DESCRIPTION: (Verbatim from the Applicant's Abstract) One focus of this study is to further understand the role of specific domains of the activated form of the anticancer antibiotic bleomycin (BLM) in site recognition of DNA cleavage. Present understanding of site recognition is based on a model whereby a ligand of Fe in the drug, amino pyrimidine, H-bonds with guanine in DNA. However, tallysomycin (TLM), a BLM congener containing the same metal ligands and additionally an L-talose away from the metal binding site, has different site specificity, whereas removing the bithiazole moiety as in pseudotetrapeptide A (PTP) abolishes site specificity. This suggests that the metal binding site alone does not govern site recognition. A series of experiments are therefore proposed that aim at understanding site recognition in FeTLM and PTP with DNA. It is hypothesized that the difference in structure of TLM as compared to BLM is manifest in a direct effect on the binding of drug to DNA and an indirect effect on the electron distribution in the metal binding site and the oxygenous ligands of Fe, thereby altering activity. This study will include an NMR investigation of HOO-Co(III)TLM both in the presence and absence of DNA to elucidate the 3-D structure, an ESEEM study of O2-Co(II) and Fe(III)TLM with specifically deuterated oligonucleotides to determine the distance from the metal to the targeted C4,H of deoxyribose as well as (1) the mechanism of formation and the structure of the activated complexes of TLM and PTP using mass spec and (2) the rate and stoichiometry of products formed in the reaction in single and multiple turnover experiments with DNA to relate activity to kinetic competence and reaction mechanism. A second focus is to carry out EPR, ESEEM, and HYSCORE (2D ESEEM) studies of the deoxy Co subunits of Fe-Co hybrid hemoglobins (Hbs) that are in the R, T, and the newly proposed T' (monoligated and diligated tetramers in which two subunits in the same dimer are ligated) quaternary state. These studies will examine electron-nuclear coupling to the metal and its nitrogen ligands, as well as relative orientation of the axial His imidazole, in order to test the hypotheses that there exists a quaternary state structurally distinct from the T and R state in the Monod-Wyman-Changeux two-state model, and that quaternary structural change is accompanied by structural change in the metal center of the alpha-subunits only.

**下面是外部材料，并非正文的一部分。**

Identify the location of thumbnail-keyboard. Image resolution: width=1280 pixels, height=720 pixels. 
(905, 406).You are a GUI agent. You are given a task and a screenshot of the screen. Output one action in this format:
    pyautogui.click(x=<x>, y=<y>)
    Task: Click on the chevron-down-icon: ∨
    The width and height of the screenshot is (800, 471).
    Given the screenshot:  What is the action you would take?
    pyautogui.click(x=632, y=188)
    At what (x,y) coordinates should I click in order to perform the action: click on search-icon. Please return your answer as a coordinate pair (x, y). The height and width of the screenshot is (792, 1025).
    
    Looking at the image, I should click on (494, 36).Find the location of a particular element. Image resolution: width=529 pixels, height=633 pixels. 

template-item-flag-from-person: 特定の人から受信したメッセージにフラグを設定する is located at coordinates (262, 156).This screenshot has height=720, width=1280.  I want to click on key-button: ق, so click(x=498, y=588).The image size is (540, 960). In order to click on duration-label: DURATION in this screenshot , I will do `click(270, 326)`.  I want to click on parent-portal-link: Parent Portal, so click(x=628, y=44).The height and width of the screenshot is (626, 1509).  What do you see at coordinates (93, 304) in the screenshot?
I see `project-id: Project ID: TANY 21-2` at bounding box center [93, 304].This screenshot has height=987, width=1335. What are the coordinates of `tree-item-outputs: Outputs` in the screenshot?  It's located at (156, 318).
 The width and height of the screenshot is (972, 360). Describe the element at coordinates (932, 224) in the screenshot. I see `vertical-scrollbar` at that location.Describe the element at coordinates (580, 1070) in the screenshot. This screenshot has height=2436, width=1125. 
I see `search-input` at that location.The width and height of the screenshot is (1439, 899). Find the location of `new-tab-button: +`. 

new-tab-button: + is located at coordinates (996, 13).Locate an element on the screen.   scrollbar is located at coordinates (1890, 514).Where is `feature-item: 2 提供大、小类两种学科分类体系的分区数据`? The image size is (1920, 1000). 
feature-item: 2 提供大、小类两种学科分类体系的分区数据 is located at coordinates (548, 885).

描述：（申请人摘要中的逐字记录）本研究的一个重点 是为了进一步了解激活形式的特定结构域的作用， 抗癌抗生素博莱霉素（BLM）在DNA切割位点识别中的作用。 目前对位点识别的理解是基于一种模型， 药物中的铁，氨基嘧啶，DNA中与鸟嘌呤的氢键。然而，在这方面， 他来霉素（TLM），一种含有相同金属配体的BLM同源物， 另外，L-塔罗糖远离金属结合位点，具有不同的位点， 特异性，而在假四肽A中去除双噻唑部分 (PTP)消除了位点特异性。这表明金属结合位点 并不能单独管理网站识别。因此，进行了一系列实验， 提出的目的是了解FeTLM和PTP与DNA的位点识别。 据推测，与BLM相比，TLM结构上的差异 表现为对药物与DNA结合的直接影响和对药物与DNA结合的间接影响。 对金属结合位上电子分布的影响和对含氧化合物 Fe的配体，从而改变活性。这项研究将包括核磁共振 HOO-Co（III）TLM在DNA存在和不存在下的研究， 阐明3-D结构，ESEEM研究O2-Co（II）和Fe（III）TLM， 特异性氘代寡核苷酸，以确定与 金属对脱氧核糖的靶向C4，H的作用以及（1） TLM和PTP的活化复合物的形成和结构， 质谱和（2）反应中形成的产物的速率和化学计量 在DNA的单次和多次周转实验中， 动力学能力和反应机理。第二个重点是进行生产者延伸责任审查， ESEEM和HYSCORE（2D ESEEM）研究了Fe-Co杂化材料的脱氧Co亚基 血红蛋白（Hb）在R、T和新提出的T'（单连接）中， 和其中同一二聚体中的两个亚基连接的双链四聚体） 四元态这些研究将检查电子核耦合到 金属及其氮配体，以及轴向的相对取向 他的咪唑，为了验证存在季铵化合物的假设， 在结构上不同于Monod-Wyman-Changeux中的T和R态的状态 两态模型，并且四级结构变化伴随着 仅在α亚基的金属中心发生结构变化。